Я догадался, что обращение ко мне говорило о высокой степени растерянности жены. Она действительно не знала, что делать, а мне оказывалась высокая честь, если я допускался к обсуждению столь щекотливой темы, которые женщины, как правило, решают без помощи мужчин.
В смятении я начал говорить о том, что Ларисе, наверное, позавидовали бы иные писатели, обделенные таким материалом, который невольно наблюдает наша, можно сказать, удачливая подруга, — который не выдумаешь, не подсмотрев… На что Лариса, влажно „хрюкая“, грустно заметила, что она не писатель, и вполне могла бы прожить без подобных „фактур“; мало того, сейчас она боится, что такое знание может просто подорвать ее, как будущую… Что эта сфера жизни вообще становится для нее…
Жена перебила Ларису, адресовав мне свое раздражение, в котором был совет не молоть всякую чушь, когда нужны дельные советы.
После того, как Лариса немного успокоилась, а я торопливо сосредоточился, на свет появилась еще одна версия неадекватного поведения семьи соседей. Суть гипотезы состояла в том, что Ларису намеренно выживают из комнаты, выбрав такой необычный, как я уже говорил — инквизиторский, способ отторжения чуждого для семьи элемента. С гипотезой, отчего-то слегка краснея и опуская ресницы, соглашалась моя жена, — но ее активно опровергала Лариса, уверенная в искренности Гертруды, а значит в непритворности ночных поступков супругов, совершаемых в состоянии аффекта. Каждая из подруг стояла на своем, поэтому дальнейшее планирование наших действий, как резюмировала моя дорогая половина, напрямую зависело от ответа на вопрос: контролируют ли свое поведение Афанас и Гертруда после команды „отбой“ или они являются жертвами сильнейших чувств, недоступных нам. (Делая акцент на последних словах, жена старалась не смотреть на меня, я это отметил.)

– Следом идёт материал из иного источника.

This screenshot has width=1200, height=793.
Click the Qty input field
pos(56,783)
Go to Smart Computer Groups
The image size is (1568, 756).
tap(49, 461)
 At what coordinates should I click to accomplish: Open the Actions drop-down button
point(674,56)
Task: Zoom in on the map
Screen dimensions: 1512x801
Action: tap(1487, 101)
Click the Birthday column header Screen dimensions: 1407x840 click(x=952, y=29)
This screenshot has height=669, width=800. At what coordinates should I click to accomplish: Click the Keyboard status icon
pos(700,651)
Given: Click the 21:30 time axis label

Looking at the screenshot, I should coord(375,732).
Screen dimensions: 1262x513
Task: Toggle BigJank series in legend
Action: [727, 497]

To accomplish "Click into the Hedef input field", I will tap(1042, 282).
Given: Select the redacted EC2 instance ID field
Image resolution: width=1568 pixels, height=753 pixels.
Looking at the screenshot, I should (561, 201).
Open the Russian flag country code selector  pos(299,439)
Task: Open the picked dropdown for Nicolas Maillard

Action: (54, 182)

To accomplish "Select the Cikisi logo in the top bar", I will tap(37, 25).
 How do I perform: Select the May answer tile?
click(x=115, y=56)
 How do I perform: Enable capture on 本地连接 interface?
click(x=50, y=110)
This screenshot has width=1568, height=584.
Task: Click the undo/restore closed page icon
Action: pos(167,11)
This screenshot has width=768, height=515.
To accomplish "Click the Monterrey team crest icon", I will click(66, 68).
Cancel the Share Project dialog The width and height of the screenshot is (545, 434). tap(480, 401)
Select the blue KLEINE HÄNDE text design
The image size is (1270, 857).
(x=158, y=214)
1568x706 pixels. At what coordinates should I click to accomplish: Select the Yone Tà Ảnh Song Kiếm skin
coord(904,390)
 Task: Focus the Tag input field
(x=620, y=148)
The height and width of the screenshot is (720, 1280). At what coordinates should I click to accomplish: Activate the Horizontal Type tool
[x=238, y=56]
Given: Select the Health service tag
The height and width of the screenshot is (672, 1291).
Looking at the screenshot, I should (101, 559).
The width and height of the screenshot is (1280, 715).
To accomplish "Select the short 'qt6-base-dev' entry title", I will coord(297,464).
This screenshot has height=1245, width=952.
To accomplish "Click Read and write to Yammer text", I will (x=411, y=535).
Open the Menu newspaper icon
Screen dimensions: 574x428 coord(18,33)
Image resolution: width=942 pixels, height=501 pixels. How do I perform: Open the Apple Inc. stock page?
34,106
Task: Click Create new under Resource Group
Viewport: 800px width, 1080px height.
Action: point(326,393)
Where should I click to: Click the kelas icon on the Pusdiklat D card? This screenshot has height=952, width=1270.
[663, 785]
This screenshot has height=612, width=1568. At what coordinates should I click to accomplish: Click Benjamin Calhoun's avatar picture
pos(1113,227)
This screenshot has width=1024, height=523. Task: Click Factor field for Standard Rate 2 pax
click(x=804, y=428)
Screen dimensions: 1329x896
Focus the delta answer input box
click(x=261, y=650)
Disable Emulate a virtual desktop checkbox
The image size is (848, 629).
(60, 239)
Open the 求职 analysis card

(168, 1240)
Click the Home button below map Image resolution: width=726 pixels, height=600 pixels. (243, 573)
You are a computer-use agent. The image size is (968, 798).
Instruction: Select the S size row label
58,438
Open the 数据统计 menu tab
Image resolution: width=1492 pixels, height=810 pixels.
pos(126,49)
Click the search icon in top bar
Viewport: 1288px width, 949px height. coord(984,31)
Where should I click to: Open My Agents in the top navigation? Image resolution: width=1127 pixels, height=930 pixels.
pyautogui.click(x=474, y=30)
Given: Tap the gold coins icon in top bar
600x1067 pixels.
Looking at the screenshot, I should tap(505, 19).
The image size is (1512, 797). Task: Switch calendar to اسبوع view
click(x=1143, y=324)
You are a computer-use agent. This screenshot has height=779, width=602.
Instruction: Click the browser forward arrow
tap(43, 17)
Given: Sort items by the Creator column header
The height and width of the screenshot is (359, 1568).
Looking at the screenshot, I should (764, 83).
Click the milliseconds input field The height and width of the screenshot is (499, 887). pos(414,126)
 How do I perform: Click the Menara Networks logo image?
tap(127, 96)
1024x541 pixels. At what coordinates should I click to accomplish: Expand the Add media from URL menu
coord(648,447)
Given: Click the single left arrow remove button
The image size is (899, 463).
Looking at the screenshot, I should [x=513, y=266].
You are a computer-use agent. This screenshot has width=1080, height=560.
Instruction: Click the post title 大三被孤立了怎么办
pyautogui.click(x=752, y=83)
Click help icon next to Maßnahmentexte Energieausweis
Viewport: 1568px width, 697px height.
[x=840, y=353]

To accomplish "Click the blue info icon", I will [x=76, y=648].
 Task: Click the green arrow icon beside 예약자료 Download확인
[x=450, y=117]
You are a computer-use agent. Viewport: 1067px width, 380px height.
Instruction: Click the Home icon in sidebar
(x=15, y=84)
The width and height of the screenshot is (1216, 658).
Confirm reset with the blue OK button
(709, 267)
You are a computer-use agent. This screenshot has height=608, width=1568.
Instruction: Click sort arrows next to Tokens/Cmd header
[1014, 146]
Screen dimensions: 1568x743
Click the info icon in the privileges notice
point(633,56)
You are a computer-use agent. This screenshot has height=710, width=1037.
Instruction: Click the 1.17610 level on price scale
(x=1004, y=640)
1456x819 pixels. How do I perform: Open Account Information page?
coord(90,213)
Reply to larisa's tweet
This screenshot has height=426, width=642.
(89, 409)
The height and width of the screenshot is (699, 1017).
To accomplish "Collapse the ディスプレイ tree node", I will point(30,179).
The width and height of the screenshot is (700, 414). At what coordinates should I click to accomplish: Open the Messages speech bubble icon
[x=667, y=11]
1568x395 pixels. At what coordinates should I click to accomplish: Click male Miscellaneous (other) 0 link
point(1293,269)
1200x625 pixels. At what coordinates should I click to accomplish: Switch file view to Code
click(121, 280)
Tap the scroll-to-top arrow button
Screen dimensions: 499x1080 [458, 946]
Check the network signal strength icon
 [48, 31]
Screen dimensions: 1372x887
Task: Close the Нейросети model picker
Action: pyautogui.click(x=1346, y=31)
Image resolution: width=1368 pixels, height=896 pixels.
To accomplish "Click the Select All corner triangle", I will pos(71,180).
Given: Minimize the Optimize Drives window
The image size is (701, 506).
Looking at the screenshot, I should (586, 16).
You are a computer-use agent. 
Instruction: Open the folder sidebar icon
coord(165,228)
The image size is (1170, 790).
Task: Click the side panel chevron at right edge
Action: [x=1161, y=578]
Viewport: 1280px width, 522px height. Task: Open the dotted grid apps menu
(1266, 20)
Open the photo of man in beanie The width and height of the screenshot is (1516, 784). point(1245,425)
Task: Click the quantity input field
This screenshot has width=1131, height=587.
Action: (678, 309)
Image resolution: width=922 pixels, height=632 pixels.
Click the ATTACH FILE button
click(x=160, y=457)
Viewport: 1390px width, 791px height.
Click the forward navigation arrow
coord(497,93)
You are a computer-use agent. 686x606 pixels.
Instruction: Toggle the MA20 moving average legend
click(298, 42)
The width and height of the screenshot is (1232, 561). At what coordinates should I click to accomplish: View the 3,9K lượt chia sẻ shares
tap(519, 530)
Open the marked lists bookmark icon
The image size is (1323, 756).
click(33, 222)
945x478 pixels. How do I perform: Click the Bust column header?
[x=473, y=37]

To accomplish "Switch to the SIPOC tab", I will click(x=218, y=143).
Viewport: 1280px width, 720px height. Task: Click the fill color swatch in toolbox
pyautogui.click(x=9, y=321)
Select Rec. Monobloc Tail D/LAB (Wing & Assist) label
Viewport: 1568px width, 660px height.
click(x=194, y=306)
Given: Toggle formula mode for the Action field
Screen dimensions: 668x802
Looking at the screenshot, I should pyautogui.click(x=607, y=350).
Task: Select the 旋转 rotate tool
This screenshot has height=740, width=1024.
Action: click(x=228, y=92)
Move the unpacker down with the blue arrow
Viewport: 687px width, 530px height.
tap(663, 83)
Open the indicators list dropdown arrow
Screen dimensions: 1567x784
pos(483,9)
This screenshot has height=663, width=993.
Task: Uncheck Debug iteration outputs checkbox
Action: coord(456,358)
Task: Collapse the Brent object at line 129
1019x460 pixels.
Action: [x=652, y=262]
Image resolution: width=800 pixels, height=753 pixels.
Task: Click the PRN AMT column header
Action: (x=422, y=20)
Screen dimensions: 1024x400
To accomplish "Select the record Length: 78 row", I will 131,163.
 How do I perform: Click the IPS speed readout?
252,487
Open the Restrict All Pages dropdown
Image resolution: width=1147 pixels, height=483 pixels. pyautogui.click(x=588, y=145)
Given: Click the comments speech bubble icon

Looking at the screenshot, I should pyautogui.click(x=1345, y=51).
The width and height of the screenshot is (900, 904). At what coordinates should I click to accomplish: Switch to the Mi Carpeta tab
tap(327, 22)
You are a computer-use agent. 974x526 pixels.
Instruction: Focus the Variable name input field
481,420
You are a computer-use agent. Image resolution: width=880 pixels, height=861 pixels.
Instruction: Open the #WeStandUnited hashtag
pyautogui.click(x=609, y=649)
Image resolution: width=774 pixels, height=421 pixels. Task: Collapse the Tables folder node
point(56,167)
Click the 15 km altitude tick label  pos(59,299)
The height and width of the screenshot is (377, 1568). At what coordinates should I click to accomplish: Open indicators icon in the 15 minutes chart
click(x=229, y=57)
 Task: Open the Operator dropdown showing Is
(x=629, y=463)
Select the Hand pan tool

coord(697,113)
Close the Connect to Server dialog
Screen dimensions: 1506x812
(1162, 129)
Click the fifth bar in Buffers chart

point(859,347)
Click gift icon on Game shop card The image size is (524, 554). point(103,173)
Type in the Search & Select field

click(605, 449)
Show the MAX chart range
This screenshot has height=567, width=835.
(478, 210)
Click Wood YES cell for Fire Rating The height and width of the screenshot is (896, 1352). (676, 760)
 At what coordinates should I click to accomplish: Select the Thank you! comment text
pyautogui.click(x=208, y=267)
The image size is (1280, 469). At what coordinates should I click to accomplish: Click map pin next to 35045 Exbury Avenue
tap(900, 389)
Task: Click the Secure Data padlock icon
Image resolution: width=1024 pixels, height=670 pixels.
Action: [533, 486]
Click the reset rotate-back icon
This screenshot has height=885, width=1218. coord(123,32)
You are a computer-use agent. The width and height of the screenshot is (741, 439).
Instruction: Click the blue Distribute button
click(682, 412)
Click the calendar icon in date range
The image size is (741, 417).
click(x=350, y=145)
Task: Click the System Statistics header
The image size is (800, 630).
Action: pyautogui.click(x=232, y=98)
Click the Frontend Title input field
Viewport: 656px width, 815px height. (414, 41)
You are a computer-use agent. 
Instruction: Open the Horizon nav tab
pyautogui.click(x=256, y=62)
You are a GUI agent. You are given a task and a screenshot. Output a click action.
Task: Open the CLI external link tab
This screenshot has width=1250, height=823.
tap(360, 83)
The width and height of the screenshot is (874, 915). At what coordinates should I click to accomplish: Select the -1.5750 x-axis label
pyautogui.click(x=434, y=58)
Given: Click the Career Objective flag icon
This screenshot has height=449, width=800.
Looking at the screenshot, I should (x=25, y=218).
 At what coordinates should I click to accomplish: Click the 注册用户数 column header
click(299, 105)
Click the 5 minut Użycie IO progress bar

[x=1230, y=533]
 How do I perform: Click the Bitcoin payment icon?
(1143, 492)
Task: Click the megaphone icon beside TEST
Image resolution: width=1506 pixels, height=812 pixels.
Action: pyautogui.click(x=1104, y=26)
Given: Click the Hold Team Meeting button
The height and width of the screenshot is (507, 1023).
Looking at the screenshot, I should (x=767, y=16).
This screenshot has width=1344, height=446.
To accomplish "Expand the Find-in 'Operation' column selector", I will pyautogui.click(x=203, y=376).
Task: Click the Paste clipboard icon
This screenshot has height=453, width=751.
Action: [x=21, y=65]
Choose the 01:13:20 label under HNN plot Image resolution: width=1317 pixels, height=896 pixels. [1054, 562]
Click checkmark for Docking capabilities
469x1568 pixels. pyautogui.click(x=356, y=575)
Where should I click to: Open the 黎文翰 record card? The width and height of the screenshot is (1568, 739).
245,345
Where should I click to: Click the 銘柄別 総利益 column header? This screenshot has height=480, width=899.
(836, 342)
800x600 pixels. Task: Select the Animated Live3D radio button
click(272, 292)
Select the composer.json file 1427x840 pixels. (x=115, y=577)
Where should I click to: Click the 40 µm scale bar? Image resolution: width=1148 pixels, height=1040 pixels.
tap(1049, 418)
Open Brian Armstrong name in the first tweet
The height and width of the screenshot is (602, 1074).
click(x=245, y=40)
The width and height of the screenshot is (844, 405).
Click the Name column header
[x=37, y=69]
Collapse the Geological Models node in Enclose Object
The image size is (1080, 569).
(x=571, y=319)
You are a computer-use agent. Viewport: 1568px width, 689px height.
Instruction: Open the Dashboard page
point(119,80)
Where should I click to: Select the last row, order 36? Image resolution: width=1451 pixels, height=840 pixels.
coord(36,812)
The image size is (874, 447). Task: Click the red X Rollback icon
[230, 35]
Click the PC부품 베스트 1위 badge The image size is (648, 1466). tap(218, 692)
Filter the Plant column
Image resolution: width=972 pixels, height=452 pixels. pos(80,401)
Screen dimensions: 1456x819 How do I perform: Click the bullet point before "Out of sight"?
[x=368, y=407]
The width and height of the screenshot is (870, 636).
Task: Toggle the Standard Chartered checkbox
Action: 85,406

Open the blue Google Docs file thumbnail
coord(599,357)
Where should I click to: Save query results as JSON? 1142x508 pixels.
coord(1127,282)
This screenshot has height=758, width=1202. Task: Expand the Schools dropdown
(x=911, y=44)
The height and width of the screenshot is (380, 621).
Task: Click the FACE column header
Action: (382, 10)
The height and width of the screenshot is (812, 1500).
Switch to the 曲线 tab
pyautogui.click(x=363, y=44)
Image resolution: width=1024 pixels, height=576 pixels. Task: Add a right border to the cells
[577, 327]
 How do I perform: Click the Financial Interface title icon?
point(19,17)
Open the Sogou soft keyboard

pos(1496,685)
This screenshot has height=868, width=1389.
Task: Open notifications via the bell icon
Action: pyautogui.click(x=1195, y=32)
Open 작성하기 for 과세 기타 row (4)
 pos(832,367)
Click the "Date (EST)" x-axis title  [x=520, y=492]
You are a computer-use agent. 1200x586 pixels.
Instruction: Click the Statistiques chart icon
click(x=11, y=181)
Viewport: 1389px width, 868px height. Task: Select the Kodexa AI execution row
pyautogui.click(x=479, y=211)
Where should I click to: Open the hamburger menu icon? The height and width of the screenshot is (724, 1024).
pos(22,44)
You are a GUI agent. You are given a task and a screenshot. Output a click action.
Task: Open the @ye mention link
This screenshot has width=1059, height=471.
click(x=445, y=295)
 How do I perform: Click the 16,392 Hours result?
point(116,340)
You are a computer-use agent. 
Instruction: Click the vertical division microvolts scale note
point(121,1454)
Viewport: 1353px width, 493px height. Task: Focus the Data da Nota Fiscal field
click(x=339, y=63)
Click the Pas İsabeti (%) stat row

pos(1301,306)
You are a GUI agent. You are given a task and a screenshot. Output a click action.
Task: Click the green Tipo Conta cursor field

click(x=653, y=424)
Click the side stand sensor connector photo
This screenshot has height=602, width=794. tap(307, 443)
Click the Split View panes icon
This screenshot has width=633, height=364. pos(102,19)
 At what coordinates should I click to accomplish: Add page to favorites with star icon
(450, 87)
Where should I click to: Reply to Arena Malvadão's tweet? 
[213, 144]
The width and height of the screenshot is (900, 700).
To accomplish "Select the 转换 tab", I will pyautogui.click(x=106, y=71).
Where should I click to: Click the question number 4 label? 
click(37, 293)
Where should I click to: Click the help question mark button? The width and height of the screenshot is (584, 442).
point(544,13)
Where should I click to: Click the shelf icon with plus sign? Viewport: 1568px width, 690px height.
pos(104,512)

В конце концов, моя супруга разработала план мероприятий, которыми мы отныне намеревались „утихомирить“ бестактных супругов, а заодно и выяснить вопрос: аффект или не аффект. Точнее сказать, нам с Ларисой — ей и мне, — выпадало сыграть спектакль… Начало которого мы срепетировали, а продолжение будет импровизацией.
У Ларисы поднялось настроение. Перед тем как проводить ее домой, мы все от души нахохотались: что значит юмор! — еще недавно трагически неразрешимая задача показалась пустяком, способом поразвлечься, вспомнить СТэМ — студенческий театр миниатюр, в котором мы все трое временами поигрывали в эпизодических сценках. Но в грядущей постановке всем предстояли живые роли, а потому все — главные.
Когда Лариса ушла, я, несколько потеряв решимость превратить жизнь в театр, высказал сомнения жене, которая ответила, как всегда, мудро — на этот раз взглядом, в котором сверкнул веселый азарт будущей борьбы»…
Я проворочался полночи, приходя к пониманию, что песня Афанаса становится и моей песней:
Впрочем, слова песни говорили мне о специфической эмоции — страсти артиста, лицедея.
Да, возможно, Кирилл рассказывал не совсем так и не там делал акценты, но написано легко и просто, примерно его, Кирилловым языком, и вполне правдоподобно…
К тому же, Кириллу с самого начала приятно, что от текста не веяло аристократичностью, присущей всему облику журналиста. Видно, сказывался талант авторского перевоплощения, или то был результат врожденной интеллигентности корреспондента, не позволяющей показного превосходства над собеседником, — превосходства, определенного всего лишь уровнем или профилем образованности (в рассказе «Ништяк» автор текста и повествователь, по мнению Кирилла, — собеседники: гуманитарий и технарь).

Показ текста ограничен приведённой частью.